Most MIH studies occur in systems such as birds (e.g., Gaston and Evans 2004, Ferger et al. 2014), and invertebrates (e.g., Currie et al. 2004, Classen et al. 2015), which are prone to moderate–high levels of PV (Ricklefs 1990, Begon et al. 1996, Morris and Doak 2002). Additionally, most of the MIH field studies we found only sampled their communities for a single year, and none had more than 3 yr of data. Thus, negative MIH results in the literature could be due solely to population variability. We can be slightly more confident of supportive evidence for MIH results in the literature, because spurious positive relationships were very rare given a random underlying relationship (though there are still potential confounding factors).

To avoid additional assumptions and complexity, each species in a simulated community had the same population variability. This is unlikely in nature, where communities are made up of species with different degrees of population variability (e.g., Crowley and Johnson 1992, Brady and Slade 2004), and may have resulted in higher-than-expected variability in community abundance. However, in communities with a log-normal species abundance distribution, low-abundance species have less influence on the community variability (in simulation; but see Appendix S1 for highly even communities). Any variation added beyond what we would expect in nature due to constant population variability across species is likely swamped by the enormous variation inherent in field studies.

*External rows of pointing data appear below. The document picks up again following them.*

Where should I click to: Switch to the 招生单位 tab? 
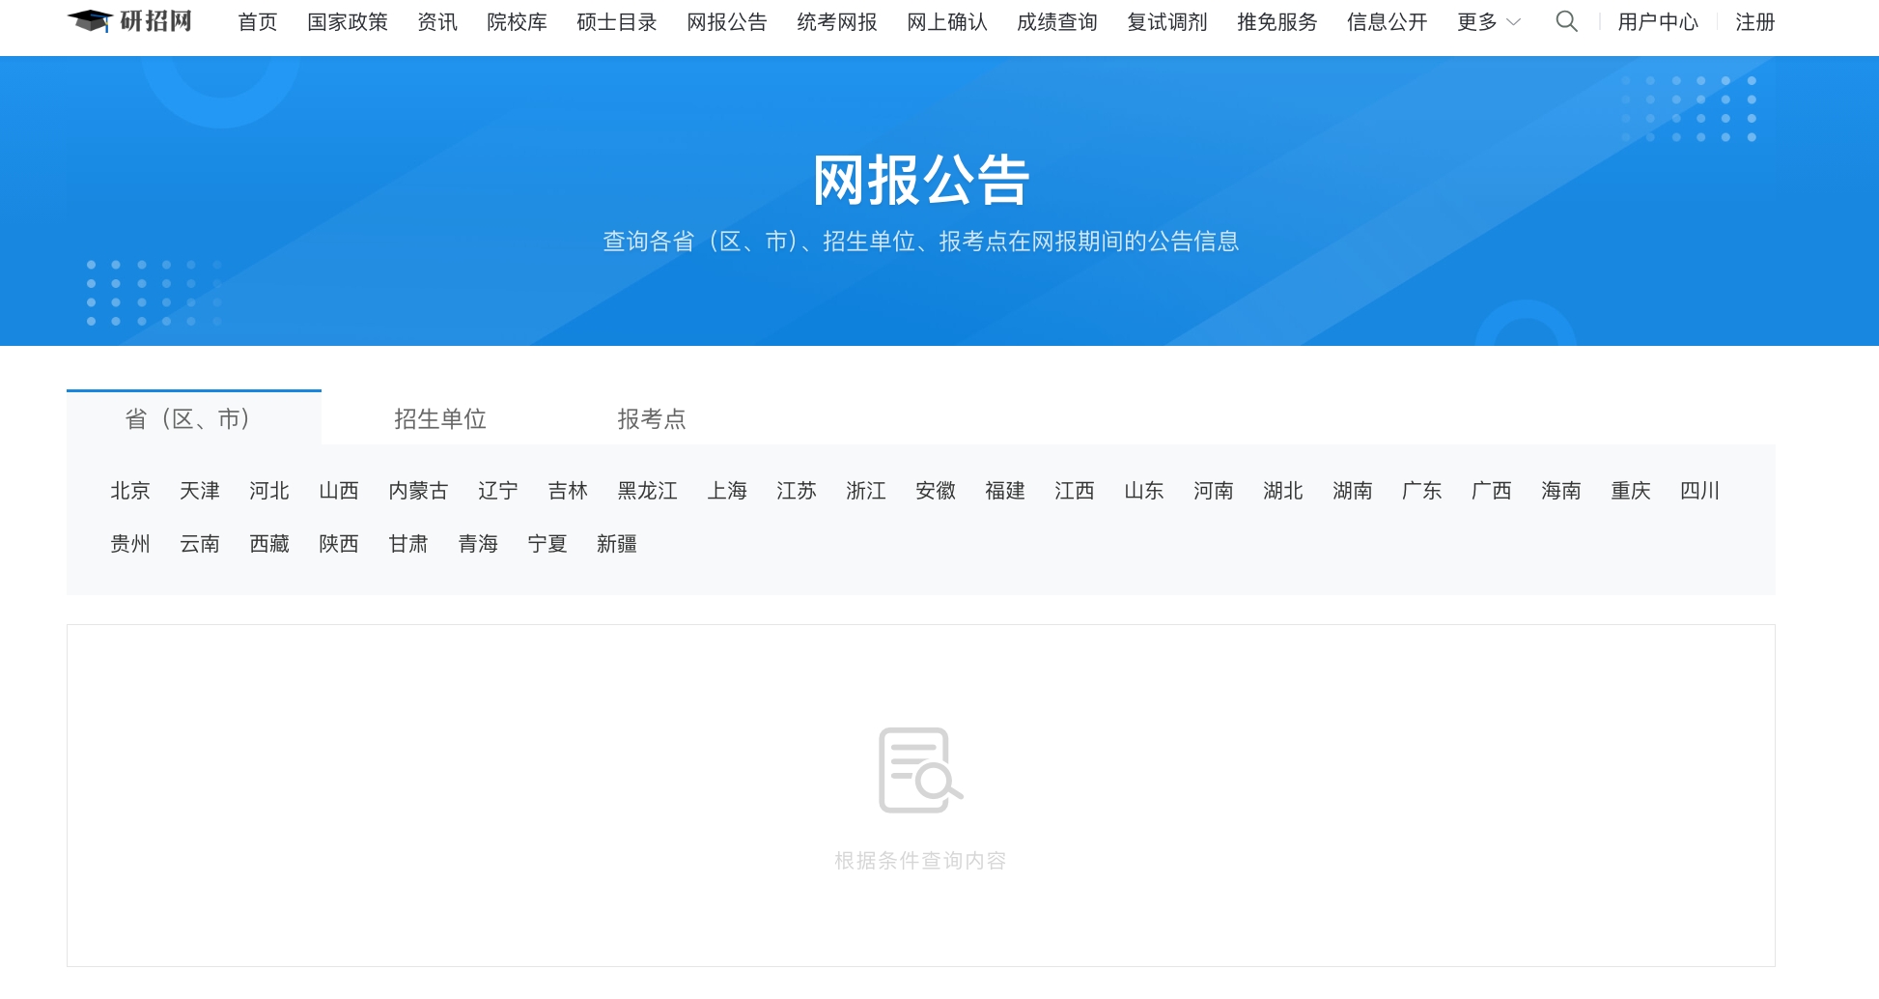click(x=439, y=418)
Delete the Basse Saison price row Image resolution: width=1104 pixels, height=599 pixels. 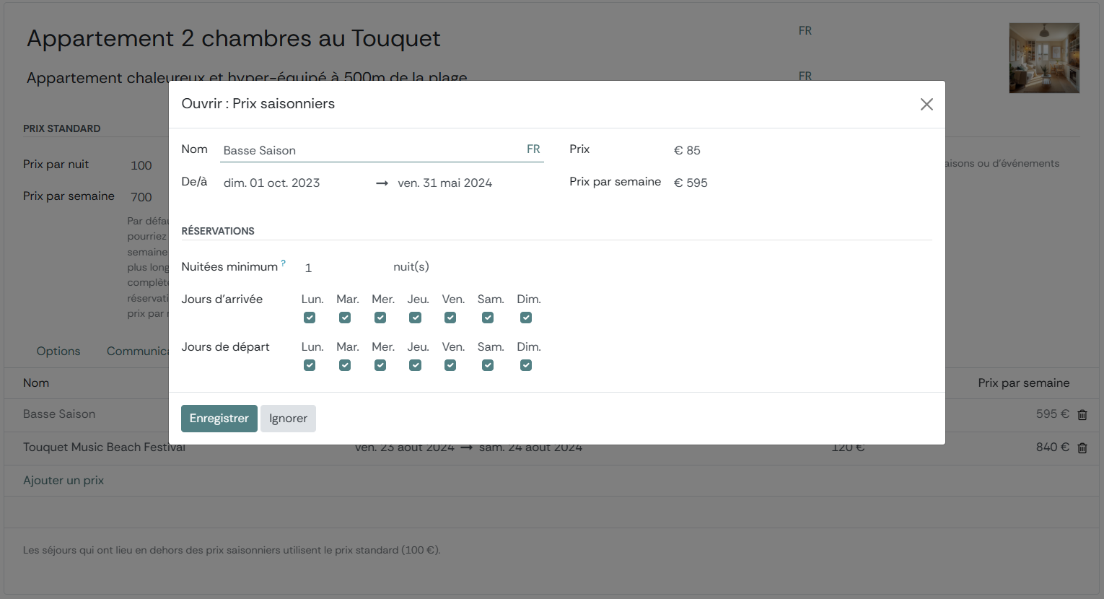pyautogui.click(x=1082, y=415)
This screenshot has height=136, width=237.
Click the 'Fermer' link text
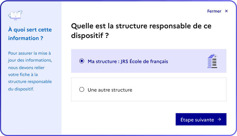click(x=214, y=11)
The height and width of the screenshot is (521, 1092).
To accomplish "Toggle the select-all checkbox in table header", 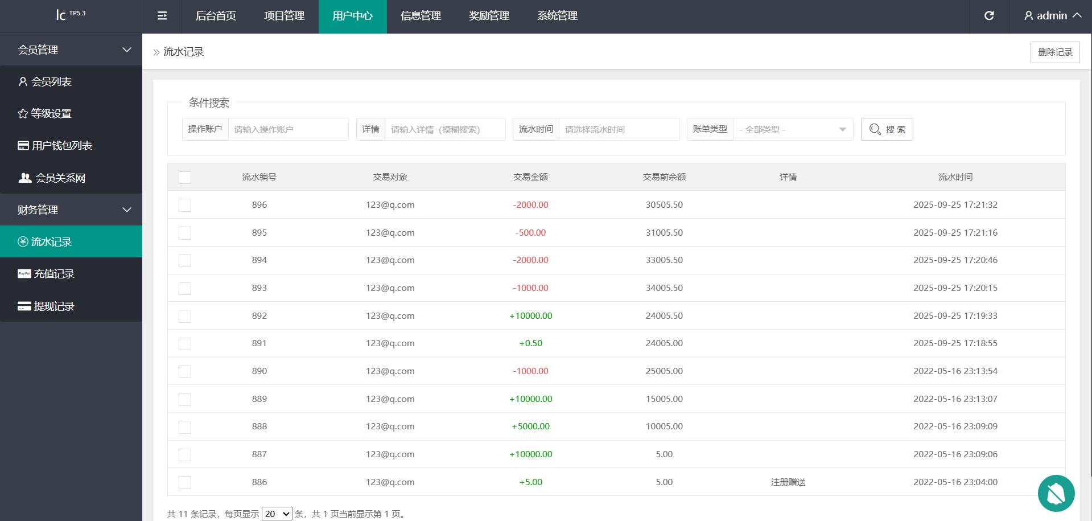I will tap(185, 178).
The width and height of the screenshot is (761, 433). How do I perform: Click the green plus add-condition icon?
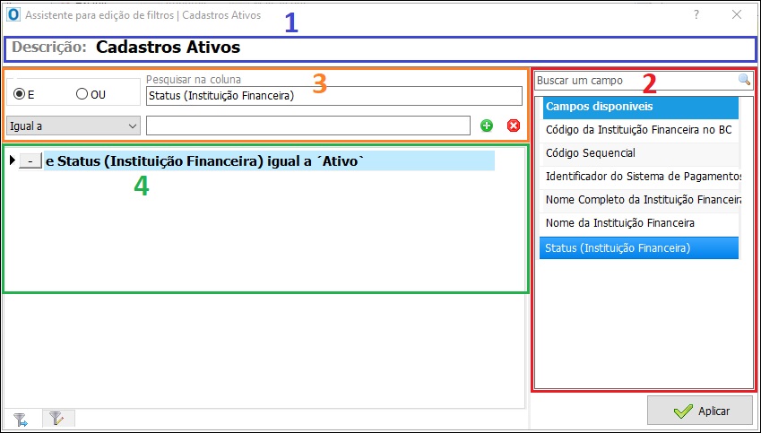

We designed these simulations to represent a conservative estimate of the degree to which population variability could mask the MIH. These simulations fixed perfect, one-to-one linear relationships, which are rare or nonexistent in nature. Imperfect (those with unexplained variation) underlying relationships would be more easily masked by population variability. These simulations assumed perfect sampling of abundance and diversity, though sampling bias or missed species detections due to small population size could further confound detection of the MIH in field studies (Link et al. 1994, Wilson et al. 1996, Magurran 2004). Additionally, food resources were excluded from these simulations, but in practice would have their own variability over time. Real-world considerations make it less likely to detect the MIH in the field reliably, if it exists, leaving these simulations as a best-case scenario for detection of the MIH.

Future MIH studies need to be designed with population variability in mind. Choosing study systems with low population variability (e.g., trees, ungulates, large birds; Harper 1977, Clutton-Brock et al. 1997, Sæther and Engen 2002) can compensate for a low sampling effort. However, these systems typically lack adequate variation in richness, productivity, and abundance to test the MIH effectively. In the systems commonly used for MIH studies (birds, insects, small mammals), 5+ yr of sampling across many sites (18+) is required to ensure high probability of detection of the MIH if it exists. To be confident that negative MIH results are not due to population variability, given sampling inaccuracies and additional food resource variability, even longer sampling durations are recommended (10+ yr).

The mixed evidence from empirical studies of the MIH leaves us uncertain about whether it is truly a mechanism of the productivity–diversity relationship. However, despite the large body of literature on the subject, few to no studies have the sampling effort required to be confident in their results from underlying interannual population variability. In particular, studies without support for the MIH may be suspect because of lack of adequate sampling. These simulations point to the gravity of considering population variability for past and future studies.